Comment by Theresa on June 18, 2017 at 5:19am

It just gets "softer" he will always be in your heart.

I think about my mom every single day and its been 1 1/2 yrs

I call it my new life

Comment by Melissa Malone on June 18, 2017 at 12:55am

Lost my husband April 30th.  I was supposed to go first as I had 2 hospital stays in less than 2 months. Wade found me unresponsive and I ended up on a ventilator in ICU. Wade has almost never been sick. I find him unresponsive and he basically died in route to hospital. I miss him terribly. I feel that my heart is broken and my soul shattered. I can't sleep or eat. I've lost 20 lbs since he passed. Does this pass at some point?

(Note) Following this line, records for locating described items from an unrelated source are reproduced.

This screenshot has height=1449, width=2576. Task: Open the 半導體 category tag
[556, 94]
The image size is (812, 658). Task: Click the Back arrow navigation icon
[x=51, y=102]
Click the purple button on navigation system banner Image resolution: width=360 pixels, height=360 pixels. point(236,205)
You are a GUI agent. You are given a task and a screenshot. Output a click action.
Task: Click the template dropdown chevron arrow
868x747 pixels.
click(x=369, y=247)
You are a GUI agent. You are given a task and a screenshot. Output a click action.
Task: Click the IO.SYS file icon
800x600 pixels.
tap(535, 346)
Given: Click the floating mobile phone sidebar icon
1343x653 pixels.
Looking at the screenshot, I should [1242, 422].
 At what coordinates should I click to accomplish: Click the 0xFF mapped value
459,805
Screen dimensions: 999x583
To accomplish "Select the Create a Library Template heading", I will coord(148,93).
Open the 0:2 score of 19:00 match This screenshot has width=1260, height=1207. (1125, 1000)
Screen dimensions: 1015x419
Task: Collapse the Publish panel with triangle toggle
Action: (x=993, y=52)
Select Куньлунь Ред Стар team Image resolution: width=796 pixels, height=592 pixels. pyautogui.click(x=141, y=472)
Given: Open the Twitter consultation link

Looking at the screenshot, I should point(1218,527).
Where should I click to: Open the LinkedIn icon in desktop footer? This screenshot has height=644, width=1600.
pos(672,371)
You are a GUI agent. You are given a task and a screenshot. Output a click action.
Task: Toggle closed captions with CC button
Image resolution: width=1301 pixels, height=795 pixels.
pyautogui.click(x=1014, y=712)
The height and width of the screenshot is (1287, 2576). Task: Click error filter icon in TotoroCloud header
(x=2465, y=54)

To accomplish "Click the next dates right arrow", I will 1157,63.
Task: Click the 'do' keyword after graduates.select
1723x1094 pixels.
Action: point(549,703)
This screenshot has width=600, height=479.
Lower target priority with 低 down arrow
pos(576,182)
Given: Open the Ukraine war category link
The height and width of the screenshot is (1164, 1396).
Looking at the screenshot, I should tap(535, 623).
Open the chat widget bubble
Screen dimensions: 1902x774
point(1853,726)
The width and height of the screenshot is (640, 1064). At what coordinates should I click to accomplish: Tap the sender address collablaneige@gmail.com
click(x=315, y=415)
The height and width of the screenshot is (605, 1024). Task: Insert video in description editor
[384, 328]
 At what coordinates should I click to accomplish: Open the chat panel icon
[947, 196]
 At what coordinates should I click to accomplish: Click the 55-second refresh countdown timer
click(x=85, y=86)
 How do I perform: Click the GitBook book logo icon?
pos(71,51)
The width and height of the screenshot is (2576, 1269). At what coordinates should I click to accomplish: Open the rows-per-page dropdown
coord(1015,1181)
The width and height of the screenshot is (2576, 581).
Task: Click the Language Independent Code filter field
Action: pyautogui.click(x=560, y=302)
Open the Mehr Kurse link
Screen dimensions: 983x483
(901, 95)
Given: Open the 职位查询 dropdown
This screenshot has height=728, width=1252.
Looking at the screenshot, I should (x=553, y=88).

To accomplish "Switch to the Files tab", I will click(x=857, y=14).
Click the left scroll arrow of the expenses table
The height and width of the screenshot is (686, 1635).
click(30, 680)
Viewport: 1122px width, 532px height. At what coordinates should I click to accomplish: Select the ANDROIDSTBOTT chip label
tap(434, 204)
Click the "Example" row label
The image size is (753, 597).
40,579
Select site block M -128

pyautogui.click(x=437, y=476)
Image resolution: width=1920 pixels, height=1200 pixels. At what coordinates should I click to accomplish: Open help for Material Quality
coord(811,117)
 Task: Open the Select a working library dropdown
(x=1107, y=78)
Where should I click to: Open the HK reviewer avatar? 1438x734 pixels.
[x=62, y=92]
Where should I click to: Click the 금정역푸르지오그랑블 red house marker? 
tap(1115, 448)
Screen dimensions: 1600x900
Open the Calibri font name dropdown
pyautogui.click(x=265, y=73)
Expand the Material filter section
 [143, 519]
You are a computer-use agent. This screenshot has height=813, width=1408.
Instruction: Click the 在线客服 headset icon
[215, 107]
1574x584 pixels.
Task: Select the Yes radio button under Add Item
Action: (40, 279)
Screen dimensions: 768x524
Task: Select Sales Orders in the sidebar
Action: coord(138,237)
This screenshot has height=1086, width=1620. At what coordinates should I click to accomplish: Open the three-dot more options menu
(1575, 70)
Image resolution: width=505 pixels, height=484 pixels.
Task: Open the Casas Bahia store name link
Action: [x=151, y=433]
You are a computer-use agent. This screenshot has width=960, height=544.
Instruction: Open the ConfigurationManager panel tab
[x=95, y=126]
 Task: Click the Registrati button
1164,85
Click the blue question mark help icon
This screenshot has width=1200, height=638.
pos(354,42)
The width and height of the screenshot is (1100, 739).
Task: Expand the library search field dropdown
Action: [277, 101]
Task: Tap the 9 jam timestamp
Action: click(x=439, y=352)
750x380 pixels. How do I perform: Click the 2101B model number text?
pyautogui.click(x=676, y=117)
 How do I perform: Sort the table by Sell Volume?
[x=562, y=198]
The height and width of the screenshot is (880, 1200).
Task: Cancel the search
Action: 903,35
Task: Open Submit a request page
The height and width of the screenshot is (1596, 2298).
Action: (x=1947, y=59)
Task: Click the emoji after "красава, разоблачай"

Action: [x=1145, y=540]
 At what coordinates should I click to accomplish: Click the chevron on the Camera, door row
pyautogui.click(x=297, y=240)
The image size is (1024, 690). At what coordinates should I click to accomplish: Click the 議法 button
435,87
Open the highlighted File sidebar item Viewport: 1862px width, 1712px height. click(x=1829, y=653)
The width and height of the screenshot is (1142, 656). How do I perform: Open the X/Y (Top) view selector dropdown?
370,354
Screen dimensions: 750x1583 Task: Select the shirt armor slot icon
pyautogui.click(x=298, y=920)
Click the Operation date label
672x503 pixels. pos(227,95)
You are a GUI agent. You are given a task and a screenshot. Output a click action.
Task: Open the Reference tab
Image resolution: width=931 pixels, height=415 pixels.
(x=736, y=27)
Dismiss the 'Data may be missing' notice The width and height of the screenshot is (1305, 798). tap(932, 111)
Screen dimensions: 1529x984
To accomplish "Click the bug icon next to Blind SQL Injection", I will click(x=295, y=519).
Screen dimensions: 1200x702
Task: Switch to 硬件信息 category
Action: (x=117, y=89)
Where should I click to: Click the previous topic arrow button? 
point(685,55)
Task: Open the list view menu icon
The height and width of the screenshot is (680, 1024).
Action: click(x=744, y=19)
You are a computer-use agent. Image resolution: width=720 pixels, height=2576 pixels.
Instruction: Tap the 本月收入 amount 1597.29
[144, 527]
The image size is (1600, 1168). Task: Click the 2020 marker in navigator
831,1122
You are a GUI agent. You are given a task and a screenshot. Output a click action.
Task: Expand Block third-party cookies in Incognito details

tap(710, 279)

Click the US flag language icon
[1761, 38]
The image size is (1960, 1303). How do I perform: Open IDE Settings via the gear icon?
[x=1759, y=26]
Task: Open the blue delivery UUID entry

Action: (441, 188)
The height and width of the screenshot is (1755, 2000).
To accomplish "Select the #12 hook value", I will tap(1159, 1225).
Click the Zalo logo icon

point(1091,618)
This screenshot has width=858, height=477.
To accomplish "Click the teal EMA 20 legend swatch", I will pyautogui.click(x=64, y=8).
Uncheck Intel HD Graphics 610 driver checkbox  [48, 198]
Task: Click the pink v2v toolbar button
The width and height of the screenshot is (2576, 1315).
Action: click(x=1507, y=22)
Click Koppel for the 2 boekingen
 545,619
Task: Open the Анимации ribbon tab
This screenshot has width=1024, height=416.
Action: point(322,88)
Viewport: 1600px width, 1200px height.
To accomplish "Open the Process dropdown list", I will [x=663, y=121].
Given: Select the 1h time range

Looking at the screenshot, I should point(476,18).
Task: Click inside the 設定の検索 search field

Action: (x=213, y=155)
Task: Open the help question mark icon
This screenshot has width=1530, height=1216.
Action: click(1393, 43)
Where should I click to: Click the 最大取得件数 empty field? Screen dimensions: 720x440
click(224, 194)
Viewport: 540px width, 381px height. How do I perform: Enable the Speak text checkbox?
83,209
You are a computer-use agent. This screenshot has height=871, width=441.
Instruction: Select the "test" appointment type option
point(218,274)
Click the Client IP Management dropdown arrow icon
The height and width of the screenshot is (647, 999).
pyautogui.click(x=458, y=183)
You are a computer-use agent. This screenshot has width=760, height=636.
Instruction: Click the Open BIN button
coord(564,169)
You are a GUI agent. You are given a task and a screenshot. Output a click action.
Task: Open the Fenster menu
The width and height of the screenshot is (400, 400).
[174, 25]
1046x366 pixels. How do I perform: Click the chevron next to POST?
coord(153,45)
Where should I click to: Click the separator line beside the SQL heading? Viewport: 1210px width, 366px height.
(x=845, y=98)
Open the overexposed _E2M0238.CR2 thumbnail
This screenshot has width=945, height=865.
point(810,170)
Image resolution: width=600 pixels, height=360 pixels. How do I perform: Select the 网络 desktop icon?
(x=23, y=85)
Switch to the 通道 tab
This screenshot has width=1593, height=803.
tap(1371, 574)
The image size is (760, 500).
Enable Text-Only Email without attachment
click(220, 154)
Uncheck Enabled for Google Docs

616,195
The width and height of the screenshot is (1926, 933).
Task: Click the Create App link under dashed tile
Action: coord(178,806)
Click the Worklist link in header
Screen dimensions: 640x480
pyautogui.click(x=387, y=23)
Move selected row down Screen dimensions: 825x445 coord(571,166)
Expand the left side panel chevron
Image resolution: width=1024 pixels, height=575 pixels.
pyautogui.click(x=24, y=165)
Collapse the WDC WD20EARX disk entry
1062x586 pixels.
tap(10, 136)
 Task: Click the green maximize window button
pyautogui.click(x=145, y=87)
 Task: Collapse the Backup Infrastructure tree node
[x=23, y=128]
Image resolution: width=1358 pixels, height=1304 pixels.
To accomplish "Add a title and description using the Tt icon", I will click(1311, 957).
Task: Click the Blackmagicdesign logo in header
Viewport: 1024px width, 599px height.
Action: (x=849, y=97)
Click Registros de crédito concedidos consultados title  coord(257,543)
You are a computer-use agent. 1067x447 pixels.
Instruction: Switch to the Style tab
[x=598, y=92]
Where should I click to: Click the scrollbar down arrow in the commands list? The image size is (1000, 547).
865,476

Comment by A. Buyten on May 16, 2017 at 6:48pm

Thank you Jackie!

Good words! Dance! I have been refreshed from my girlfriends sudden passing of 4+ years ago. By the love of my now girlfriend that I have known for 10 years. It is good I am able to carry on. I have never stopped loving my girl that passed. I still cry, I miss her, and feel incomplete in a way. But it has subsided and that is good in the way of feeling less anxiety, so that is easier for me to live a fuller life day to day. So like you said "Dance" and dance when you can. Smiles!